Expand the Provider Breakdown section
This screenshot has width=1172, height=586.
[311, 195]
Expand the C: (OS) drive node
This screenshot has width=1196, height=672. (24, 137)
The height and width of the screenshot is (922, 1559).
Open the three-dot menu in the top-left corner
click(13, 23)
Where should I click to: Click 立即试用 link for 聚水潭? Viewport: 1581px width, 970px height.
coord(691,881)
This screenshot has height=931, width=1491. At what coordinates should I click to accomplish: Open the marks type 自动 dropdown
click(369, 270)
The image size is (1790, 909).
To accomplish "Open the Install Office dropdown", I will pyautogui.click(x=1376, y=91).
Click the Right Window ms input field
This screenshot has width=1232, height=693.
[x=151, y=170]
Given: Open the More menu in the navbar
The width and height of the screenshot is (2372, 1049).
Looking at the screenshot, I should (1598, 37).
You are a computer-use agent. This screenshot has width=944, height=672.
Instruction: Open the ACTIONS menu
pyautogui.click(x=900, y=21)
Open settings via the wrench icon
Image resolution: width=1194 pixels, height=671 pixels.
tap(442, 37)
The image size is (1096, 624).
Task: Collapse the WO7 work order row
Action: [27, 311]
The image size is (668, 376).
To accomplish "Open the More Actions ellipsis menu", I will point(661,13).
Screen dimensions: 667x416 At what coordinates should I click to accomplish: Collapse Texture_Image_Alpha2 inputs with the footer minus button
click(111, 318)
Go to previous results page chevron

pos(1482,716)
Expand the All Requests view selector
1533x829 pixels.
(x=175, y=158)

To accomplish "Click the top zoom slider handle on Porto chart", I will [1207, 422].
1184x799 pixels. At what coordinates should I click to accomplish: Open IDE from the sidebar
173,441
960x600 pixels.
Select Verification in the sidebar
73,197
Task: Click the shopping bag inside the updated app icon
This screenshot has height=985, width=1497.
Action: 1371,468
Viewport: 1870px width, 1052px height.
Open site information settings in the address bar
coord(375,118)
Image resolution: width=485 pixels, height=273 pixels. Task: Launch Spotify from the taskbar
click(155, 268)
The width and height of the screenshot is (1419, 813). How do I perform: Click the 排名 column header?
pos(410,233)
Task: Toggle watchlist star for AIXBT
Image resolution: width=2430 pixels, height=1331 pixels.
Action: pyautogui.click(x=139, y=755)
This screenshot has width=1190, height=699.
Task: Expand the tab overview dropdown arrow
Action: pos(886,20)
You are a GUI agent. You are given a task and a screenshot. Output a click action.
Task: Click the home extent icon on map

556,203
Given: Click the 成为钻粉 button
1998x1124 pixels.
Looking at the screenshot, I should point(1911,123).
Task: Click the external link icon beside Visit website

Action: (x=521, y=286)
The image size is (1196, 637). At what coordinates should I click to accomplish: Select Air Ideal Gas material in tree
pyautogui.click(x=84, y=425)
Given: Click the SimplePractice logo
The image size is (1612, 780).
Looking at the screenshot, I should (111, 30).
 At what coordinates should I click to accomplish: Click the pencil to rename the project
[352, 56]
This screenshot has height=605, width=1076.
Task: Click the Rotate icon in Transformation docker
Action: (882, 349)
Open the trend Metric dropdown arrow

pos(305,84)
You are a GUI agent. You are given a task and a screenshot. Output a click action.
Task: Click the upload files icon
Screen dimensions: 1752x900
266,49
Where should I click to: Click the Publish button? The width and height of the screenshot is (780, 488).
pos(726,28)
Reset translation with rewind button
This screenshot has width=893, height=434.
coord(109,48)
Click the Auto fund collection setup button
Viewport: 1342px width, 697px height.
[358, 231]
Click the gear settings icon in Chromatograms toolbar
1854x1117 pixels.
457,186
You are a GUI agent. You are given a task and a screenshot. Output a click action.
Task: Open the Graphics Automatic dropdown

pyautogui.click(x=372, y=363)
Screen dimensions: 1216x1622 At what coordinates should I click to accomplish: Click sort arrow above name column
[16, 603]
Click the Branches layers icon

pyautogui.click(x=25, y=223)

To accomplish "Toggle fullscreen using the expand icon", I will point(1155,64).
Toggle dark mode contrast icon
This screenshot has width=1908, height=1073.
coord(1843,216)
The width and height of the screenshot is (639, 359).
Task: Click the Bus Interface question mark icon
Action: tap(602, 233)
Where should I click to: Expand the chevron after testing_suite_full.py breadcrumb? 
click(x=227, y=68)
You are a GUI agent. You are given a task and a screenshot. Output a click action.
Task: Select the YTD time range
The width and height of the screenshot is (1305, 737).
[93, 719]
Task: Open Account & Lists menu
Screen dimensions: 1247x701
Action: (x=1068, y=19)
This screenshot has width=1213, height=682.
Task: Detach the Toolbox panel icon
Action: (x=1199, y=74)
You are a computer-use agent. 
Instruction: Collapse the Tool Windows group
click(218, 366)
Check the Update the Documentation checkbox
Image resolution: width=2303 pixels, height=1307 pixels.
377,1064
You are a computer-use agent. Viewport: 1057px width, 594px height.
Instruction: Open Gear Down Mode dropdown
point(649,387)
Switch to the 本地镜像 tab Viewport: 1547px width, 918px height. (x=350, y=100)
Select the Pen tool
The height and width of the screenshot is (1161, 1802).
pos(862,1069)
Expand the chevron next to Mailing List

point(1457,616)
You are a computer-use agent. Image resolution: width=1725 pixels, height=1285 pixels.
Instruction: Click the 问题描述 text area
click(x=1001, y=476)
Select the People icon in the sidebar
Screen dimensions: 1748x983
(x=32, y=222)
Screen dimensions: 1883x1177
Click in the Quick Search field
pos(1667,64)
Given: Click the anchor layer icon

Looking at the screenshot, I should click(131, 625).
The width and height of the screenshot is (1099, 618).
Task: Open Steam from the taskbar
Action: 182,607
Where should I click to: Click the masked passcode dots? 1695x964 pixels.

WHAT TO PRODUCE ▸ Respond with a single number, namely how many lines of the entries contain the word "Toggle".

RESULT OF THE TASK ▸ 3